1. Ben Halima. ¿Dónde está el gobierno progresista de España? Tres casos graves de actualidad interpelan una coalición que tendría que ser garantía ante la ofensiva reaccionaria de las derechas y a la cual le cuesta pasar de las palabras a los hechos. Tres ejemplos que pondré en orden inverso a la atención mediática recibida.

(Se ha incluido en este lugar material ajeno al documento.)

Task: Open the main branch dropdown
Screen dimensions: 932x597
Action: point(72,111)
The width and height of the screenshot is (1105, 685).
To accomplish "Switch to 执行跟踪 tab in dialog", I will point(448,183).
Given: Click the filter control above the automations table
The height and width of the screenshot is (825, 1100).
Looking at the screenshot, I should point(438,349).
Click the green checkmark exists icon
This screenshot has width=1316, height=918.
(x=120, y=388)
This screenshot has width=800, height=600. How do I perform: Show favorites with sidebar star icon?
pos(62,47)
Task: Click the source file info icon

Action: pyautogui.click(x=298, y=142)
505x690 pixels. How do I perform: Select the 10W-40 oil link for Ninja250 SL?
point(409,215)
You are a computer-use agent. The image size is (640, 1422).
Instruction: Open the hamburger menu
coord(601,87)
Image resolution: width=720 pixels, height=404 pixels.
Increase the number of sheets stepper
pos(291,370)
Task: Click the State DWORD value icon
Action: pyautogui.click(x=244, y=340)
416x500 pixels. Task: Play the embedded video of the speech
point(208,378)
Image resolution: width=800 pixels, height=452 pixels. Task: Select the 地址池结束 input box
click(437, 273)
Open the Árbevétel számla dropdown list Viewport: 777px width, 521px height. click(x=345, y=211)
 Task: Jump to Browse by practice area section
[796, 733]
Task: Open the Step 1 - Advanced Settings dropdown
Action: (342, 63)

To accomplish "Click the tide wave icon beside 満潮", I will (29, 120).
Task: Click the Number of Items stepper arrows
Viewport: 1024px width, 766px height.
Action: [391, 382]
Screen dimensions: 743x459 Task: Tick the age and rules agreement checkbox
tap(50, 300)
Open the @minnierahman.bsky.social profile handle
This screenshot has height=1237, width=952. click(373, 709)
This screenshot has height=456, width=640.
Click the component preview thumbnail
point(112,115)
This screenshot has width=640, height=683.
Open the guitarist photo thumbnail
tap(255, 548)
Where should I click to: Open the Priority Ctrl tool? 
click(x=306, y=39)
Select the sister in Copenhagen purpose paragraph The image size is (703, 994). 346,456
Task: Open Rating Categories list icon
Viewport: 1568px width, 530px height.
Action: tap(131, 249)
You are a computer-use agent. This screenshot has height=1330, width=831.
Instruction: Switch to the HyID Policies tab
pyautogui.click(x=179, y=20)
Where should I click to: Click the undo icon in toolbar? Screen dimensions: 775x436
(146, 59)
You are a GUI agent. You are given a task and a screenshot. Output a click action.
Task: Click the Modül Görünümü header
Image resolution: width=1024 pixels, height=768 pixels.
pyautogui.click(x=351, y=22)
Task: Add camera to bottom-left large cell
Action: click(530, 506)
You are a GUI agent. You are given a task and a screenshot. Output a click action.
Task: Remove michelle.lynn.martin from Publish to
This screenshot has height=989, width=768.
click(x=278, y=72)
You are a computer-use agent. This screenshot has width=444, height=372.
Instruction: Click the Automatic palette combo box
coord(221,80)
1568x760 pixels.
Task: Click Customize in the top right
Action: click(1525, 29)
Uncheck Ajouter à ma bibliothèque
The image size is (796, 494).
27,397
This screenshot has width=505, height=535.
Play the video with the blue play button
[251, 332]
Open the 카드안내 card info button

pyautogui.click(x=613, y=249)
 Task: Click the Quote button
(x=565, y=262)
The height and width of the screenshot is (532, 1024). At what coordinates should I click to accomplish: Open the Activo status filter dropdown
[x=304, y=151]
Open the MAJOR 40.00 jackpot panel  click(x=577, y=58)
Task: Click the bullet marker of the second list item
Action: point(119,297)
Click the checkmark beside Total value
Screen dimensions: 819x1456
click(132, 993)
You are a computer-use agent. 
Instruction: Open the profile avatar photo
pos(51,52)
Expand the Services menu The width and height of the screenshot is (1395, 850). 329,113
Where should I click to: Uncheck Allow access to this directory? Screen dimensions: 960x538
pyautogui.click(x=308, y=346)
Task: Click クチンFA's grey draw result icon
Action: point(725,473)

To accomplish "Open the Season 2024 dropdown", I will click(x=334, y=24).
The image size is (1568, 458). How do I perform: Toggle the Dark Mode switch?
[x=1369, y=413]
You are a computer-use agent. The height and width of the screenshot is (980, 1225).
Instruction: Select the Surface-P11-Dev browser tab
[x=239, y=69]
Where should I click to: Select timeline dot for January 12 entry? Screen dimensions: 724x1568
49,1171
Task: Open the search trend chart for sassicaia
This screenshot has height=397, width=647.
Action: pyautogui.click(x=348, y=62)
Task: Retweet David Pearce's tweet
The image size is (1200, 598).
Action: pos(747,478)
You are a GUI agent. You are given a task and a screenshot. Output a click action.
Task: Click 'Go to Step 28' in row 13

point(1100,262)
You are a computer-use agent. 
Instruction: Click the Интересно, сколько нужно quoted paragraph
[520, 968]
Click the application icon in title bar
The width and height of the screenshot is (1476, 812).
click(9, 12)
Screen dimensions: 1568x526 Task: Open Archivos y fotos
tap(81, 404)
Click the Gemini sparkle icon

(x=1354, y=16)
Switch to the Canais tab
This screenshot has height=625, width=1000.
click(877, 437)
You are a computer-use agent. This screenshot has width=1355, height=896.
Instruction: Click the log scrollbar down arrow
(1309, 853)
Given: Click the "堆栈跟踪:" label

Ahora se ha sabido que el 24 de marzo Mohamed Ben Halima, opositor al régimen autoritario de Argelia, condenado a la pena de muerte por un tribunal militar, refugiado en España, fue devuelto a su país por la policía en un avión que salió de Valencia. No se puede alegar ignorancia: el ministerio del Interior fue advertido por el ACNUR (Alto Comisionado de las Naciones Unidas para los Refugiados) y por Amnistía Internacional. Ni caso. Es decir, el gobierno español ha entregado un disidente a una dictadura queriendo ignorar el recorrido que le espera: la cadena perpetua en el mejor de los casos. No cuesta demasiado imaginar que esta ignominia es uno de los precios a pagar para contentar a Argelia después de la inclinación del presidente Sánchez ante el rey de Marruecos. Siniestro mercadeo con las personas. ¿Es posible que quede así, que no pase nada? ¿Qué diríamos si lo hiciera el PP? No hay ningún indicio de que Marlaska dimita o sea cesado, que es lo mínimo que tendría que pasar en un caso como este. Ni siquiera hay ruido entre los partidos del gobierno.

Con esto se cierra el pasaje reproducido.